§ **Exercise prompt**: From the line holding "Task: Click the" through the line holding "Open Settings JSON file icon" below, write out every line exactly; include both of those lines and drop the pictures.

§ **Recorded information**:
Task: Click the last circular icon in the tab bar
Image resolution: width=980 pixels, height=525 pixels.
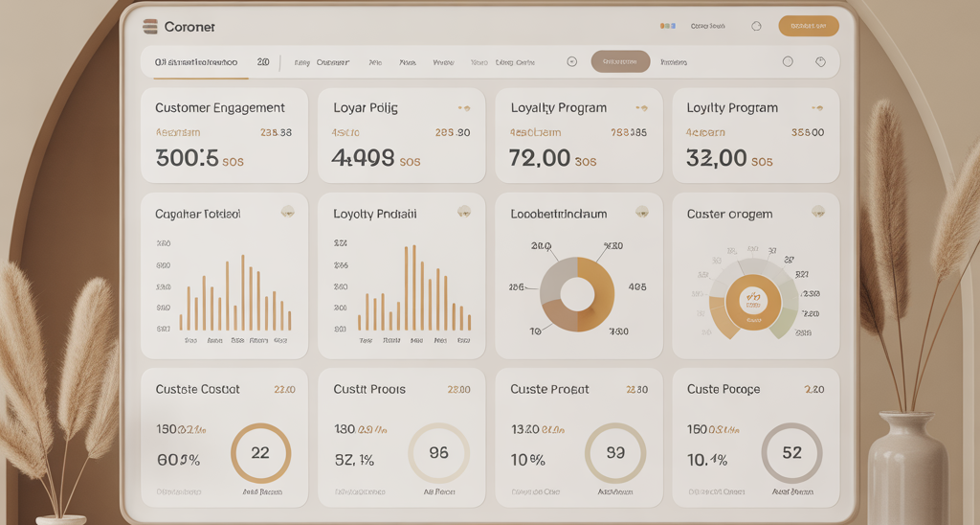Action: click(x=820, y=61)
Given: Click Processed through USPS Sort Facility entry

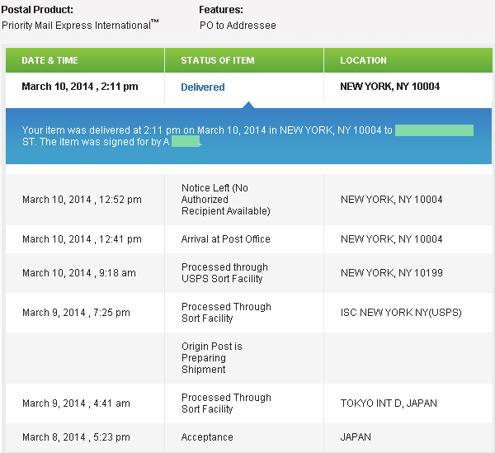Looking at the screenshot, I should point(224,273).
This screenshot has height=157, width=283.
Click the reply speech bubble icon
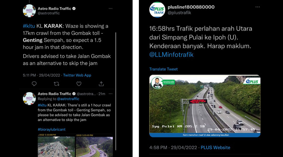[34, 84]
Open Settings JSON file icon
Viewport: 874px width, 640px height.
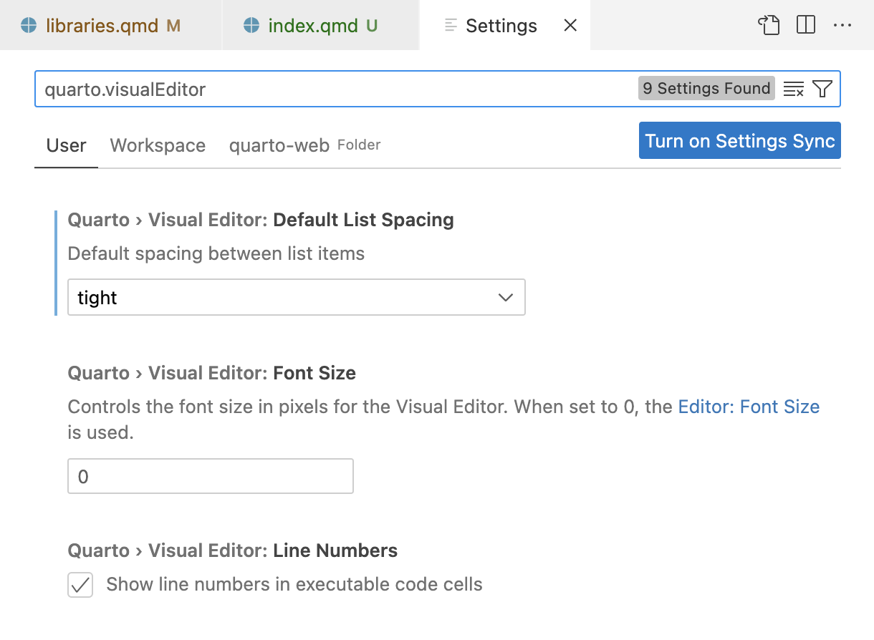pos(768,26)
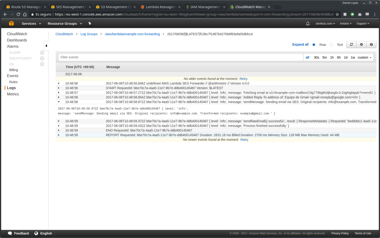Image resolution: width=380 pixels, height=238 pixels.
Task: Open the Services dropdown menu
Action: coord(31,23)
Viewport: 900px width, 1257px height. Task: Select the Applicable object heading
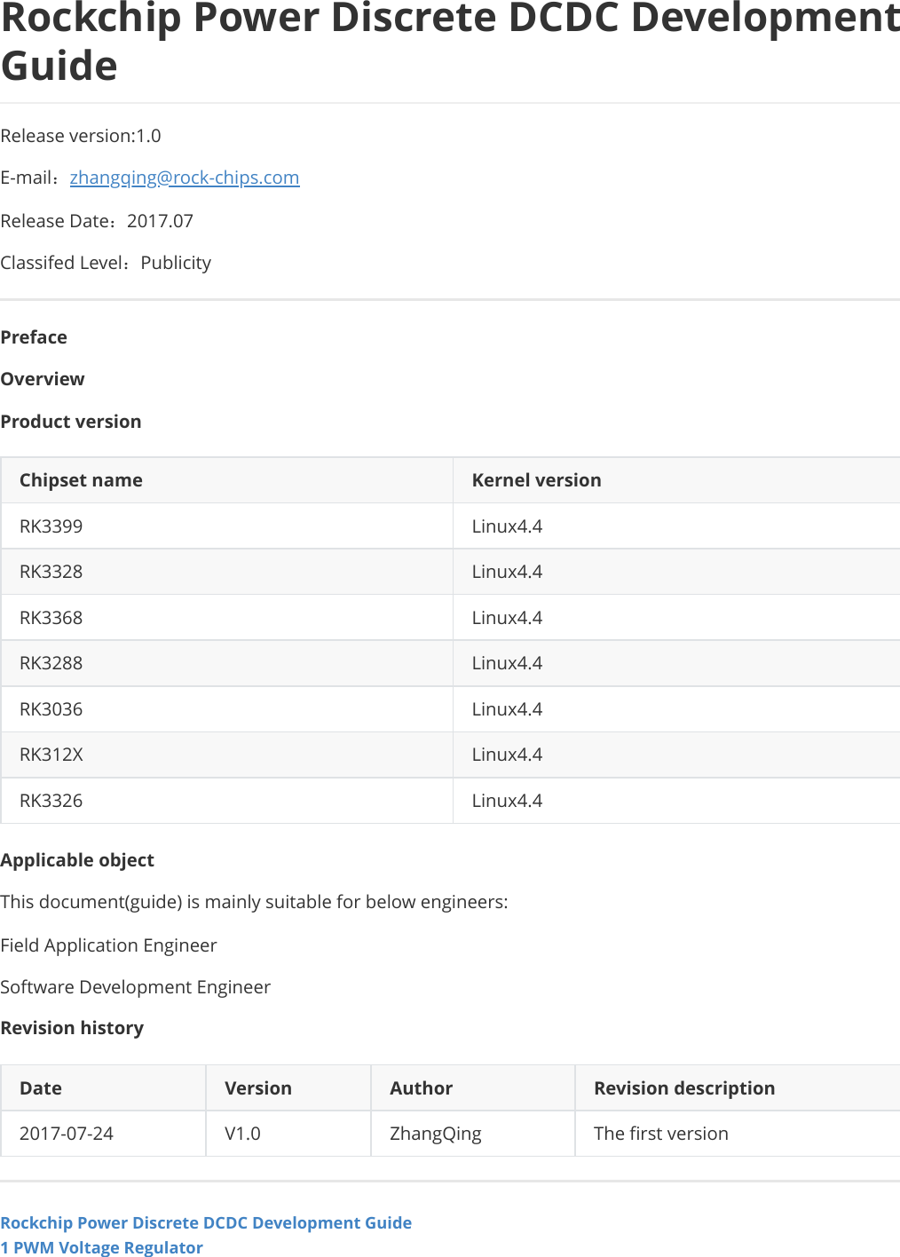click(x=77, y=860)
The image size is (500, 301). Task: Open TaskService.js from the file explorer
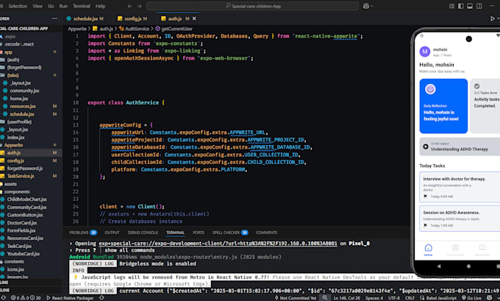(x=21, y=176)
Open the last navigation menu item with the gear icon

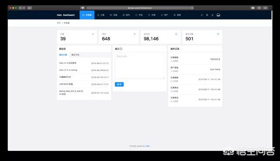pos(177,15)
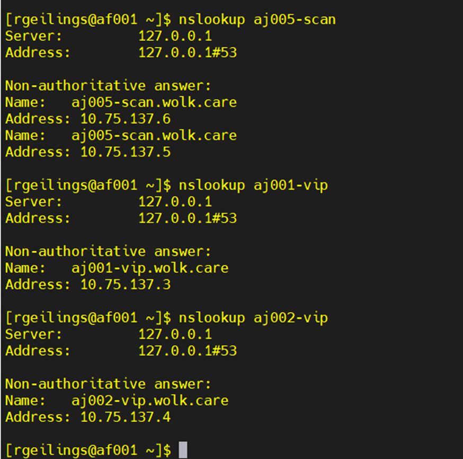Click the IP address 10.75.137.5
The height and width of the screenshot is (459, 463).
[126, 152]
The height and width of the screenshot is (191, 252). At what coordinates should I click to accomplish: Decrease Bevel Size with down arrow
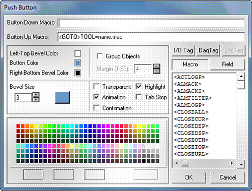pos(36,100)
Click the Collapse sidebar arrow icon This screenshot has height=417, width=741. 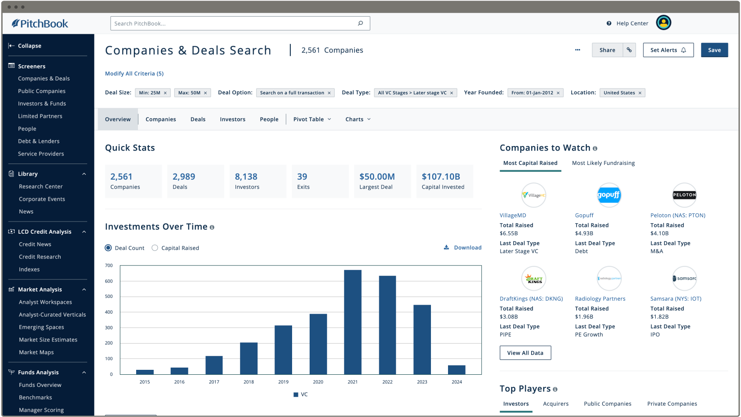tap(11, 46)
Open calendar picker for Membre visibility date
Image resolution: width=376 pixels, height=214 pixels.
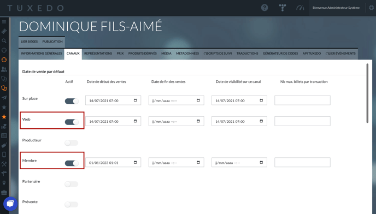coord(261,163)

...

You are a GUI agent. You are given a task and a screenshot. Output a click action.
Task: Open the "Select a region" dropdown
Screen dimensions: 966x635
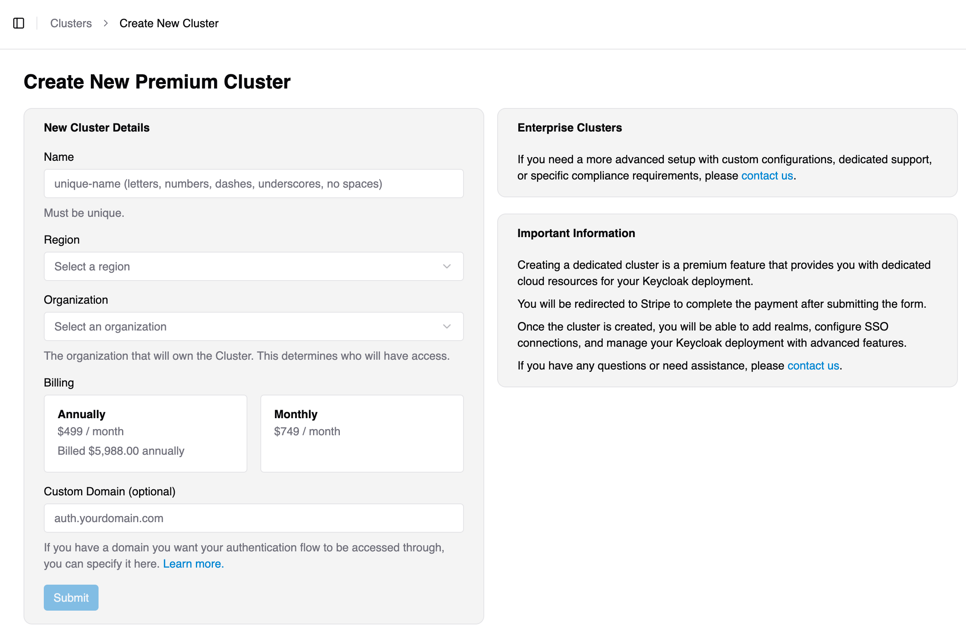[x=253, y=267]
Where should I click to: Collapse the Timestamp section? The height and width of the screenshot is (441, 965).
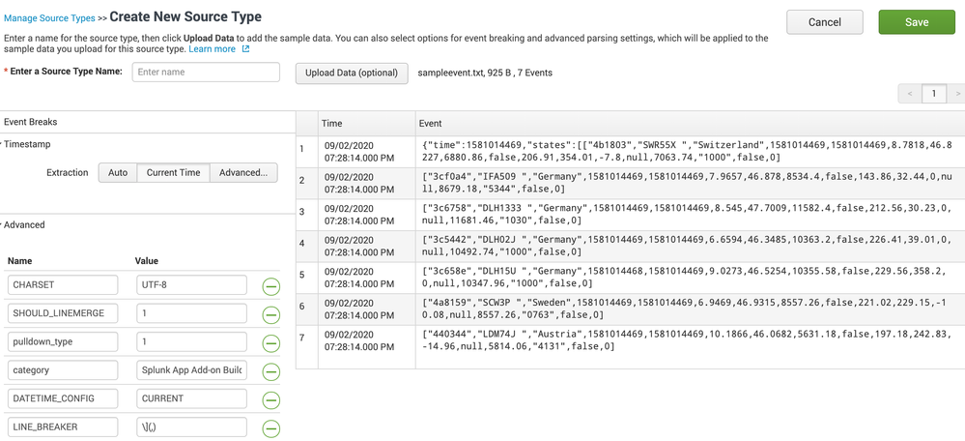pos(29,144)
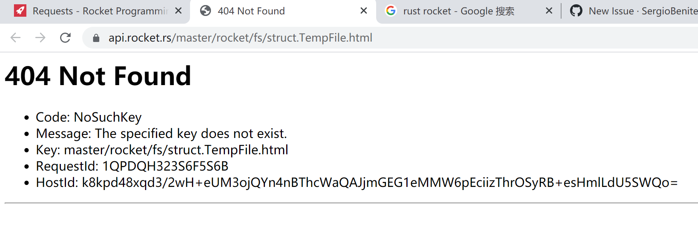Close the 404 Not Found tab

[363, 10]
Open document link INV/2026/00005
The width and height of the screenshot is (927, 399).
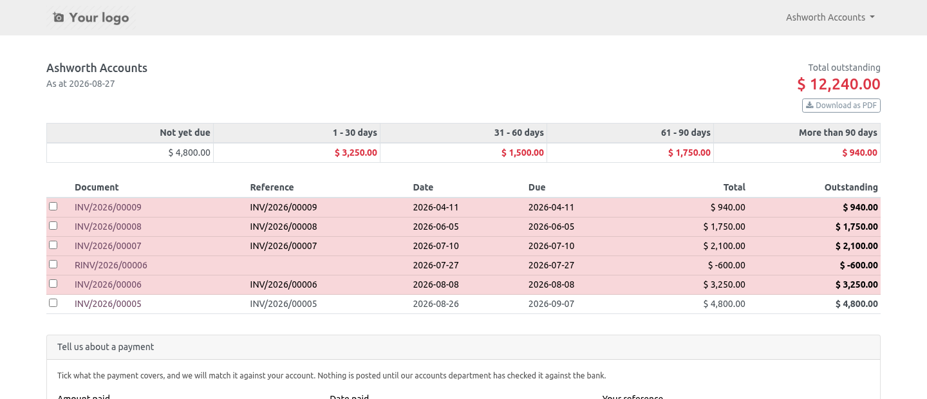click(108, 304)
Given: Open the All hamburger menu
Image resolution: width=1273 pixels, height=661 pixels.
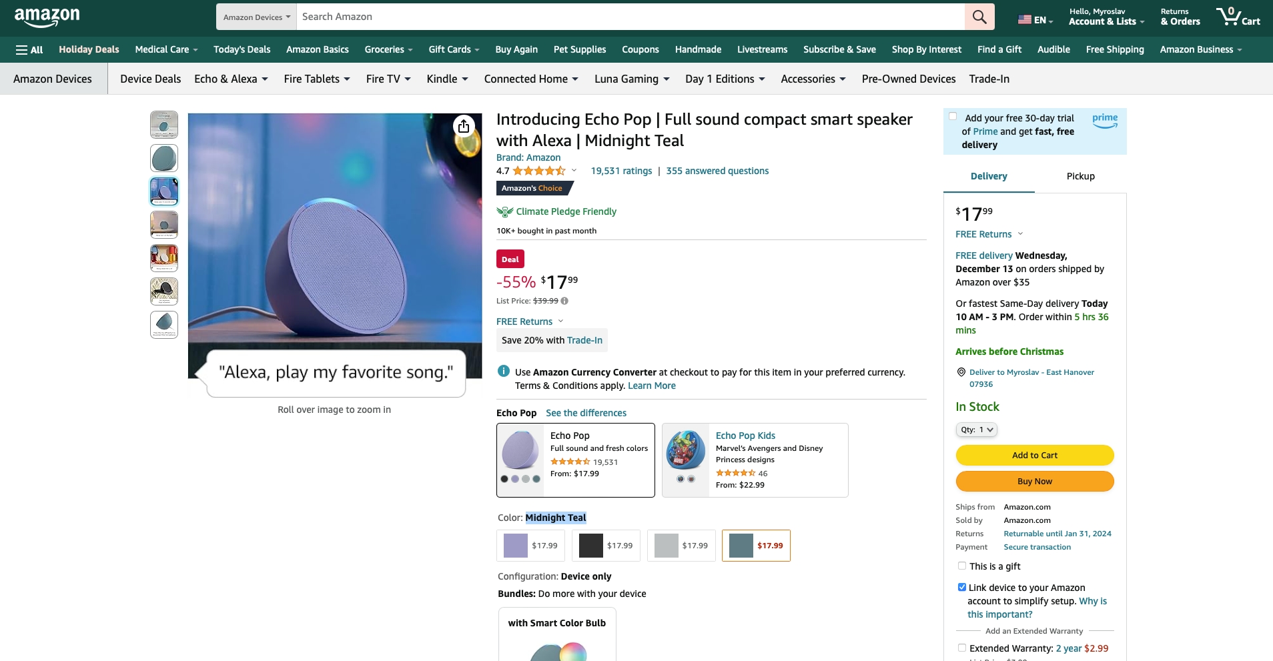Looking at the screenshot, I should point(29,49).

§ **Task result**:
Task: Click the last circular icon in the tab bar
Image resolution: width=980 pixels, height=525 pixels.
Action: click(x=820, y=61)
Given: Click Processed through USPS Sort Facility entry

Looking at the screenshot, I should point(224,273).
This screenshot has height=157, width=283.
Click the reply speech bubble icon
[34, 84]
Open Settings JSON file icon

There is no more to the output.